Task details – From the line containing "Where should I" through the last line of the entries, output the text exactly. Pictures stay out.
Extracted information Block Start
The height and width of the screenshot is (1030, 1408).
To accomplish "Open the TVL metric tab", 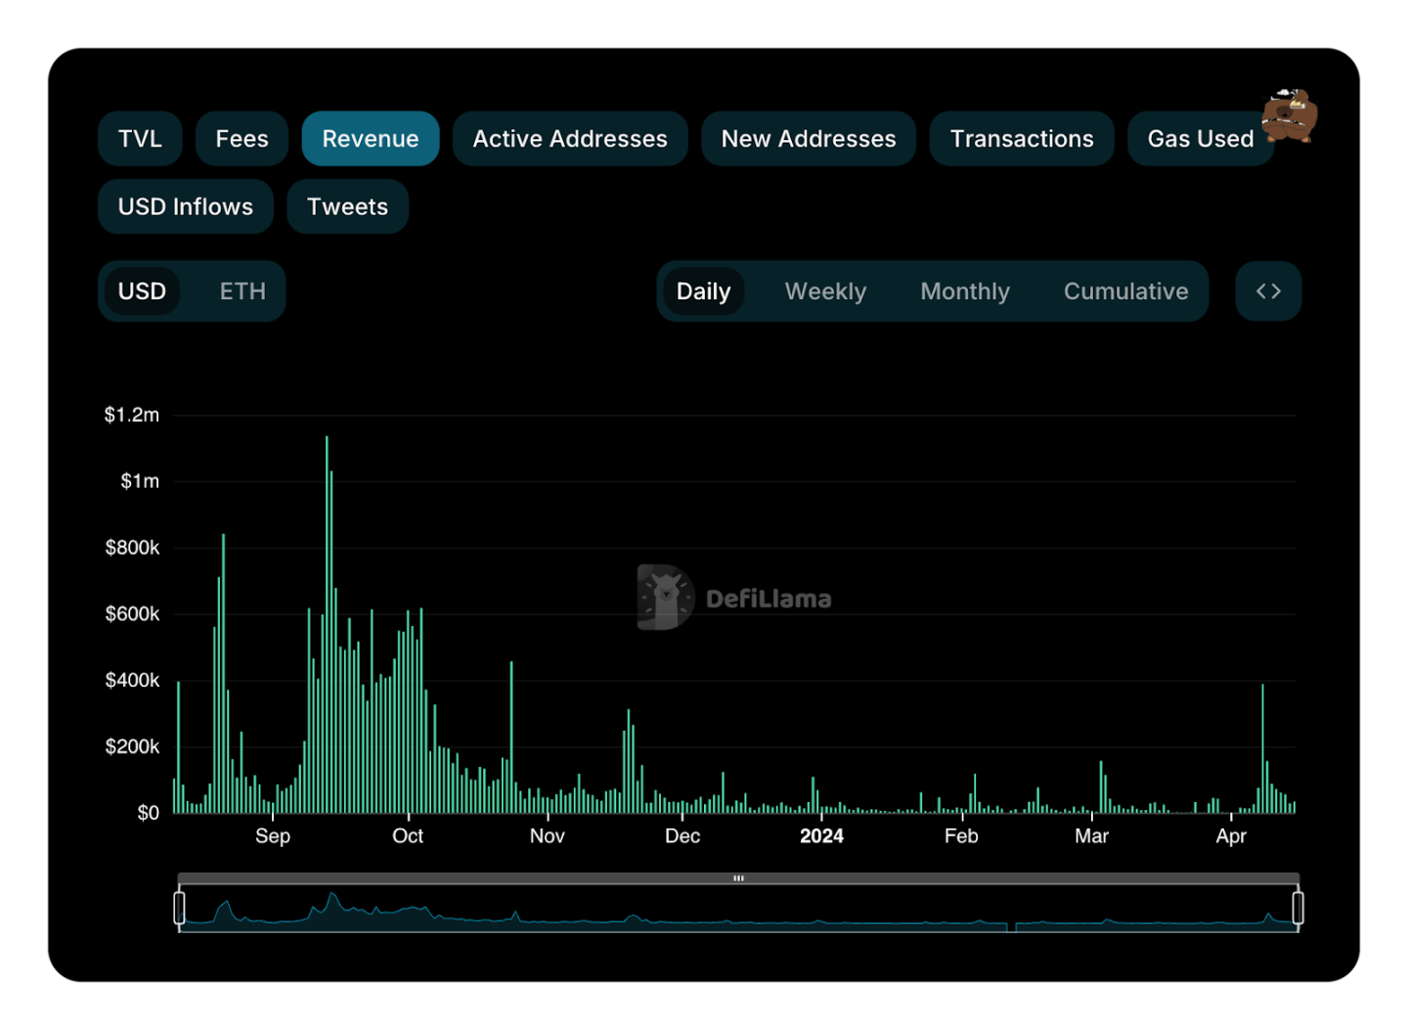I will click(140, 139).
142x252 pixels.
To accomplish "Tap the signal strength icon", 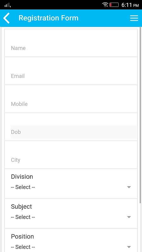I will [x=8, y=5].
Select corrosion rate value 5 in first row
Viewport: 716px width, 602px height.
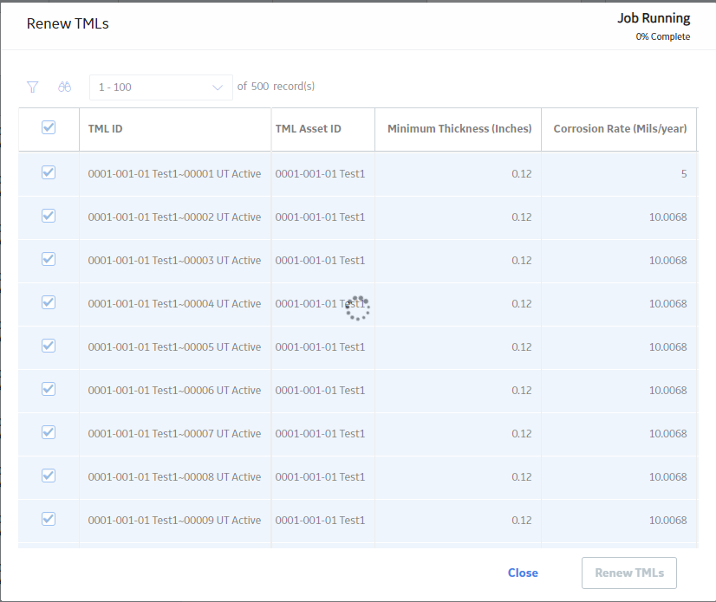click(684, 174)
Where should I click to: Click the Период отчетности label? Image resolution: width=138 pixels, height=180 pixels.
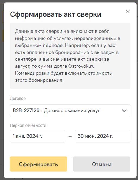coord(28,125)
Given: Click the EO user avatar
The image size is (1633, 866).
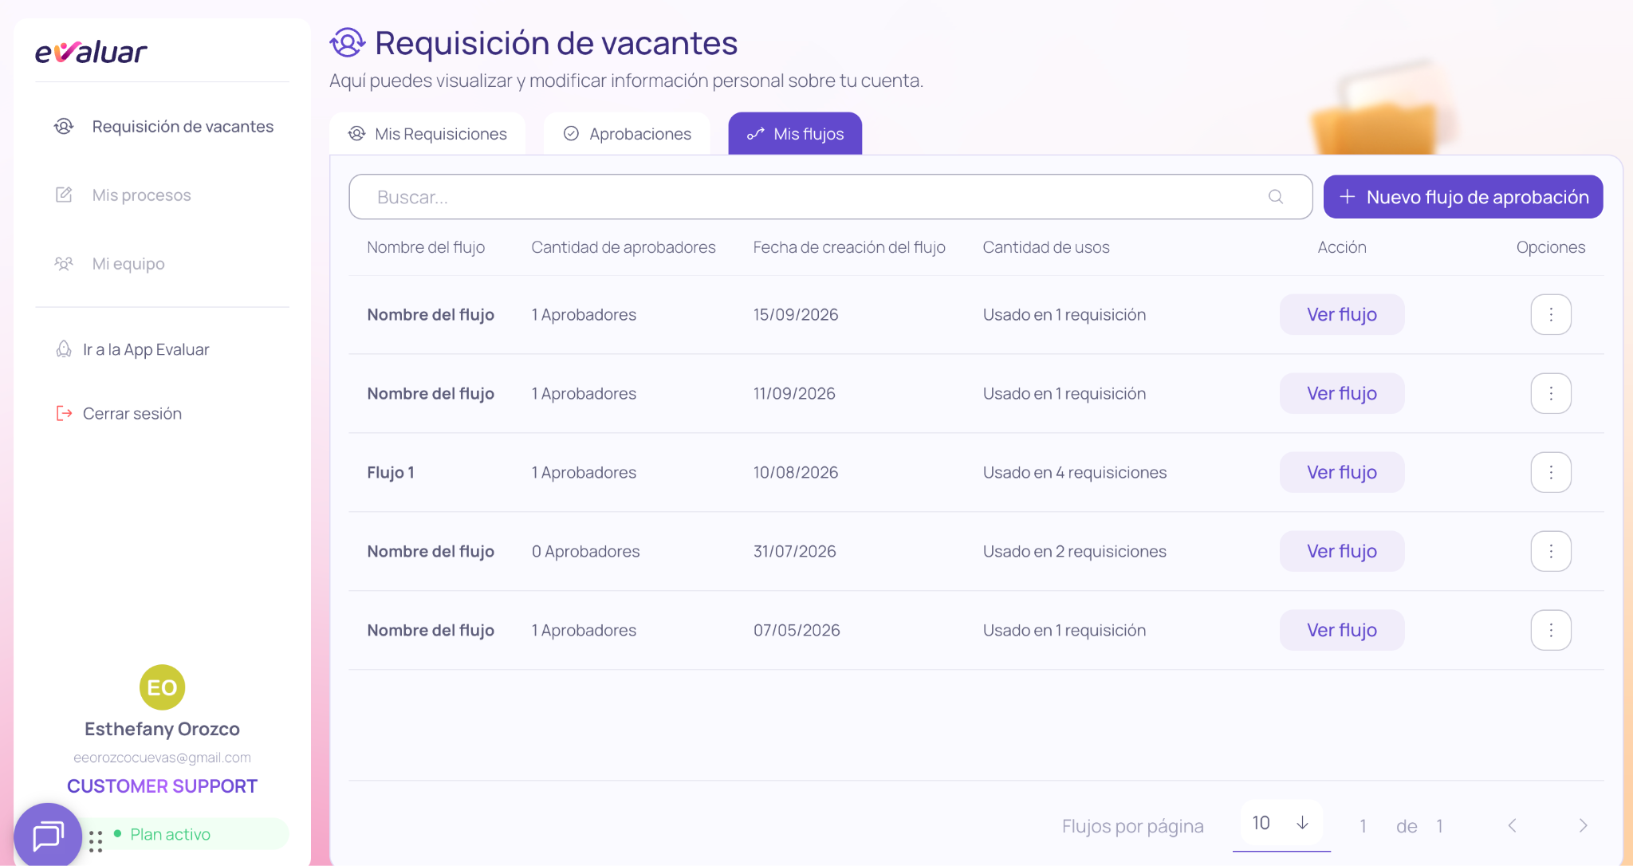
Extracted information Block End
Answer area –
Where should I click to: Click the Период отчетности label? Image resolution: width=138 pixels, height=180 pixels.
coord(28,125)
Given: Click the EO user avatar
The image size is (1633, 866).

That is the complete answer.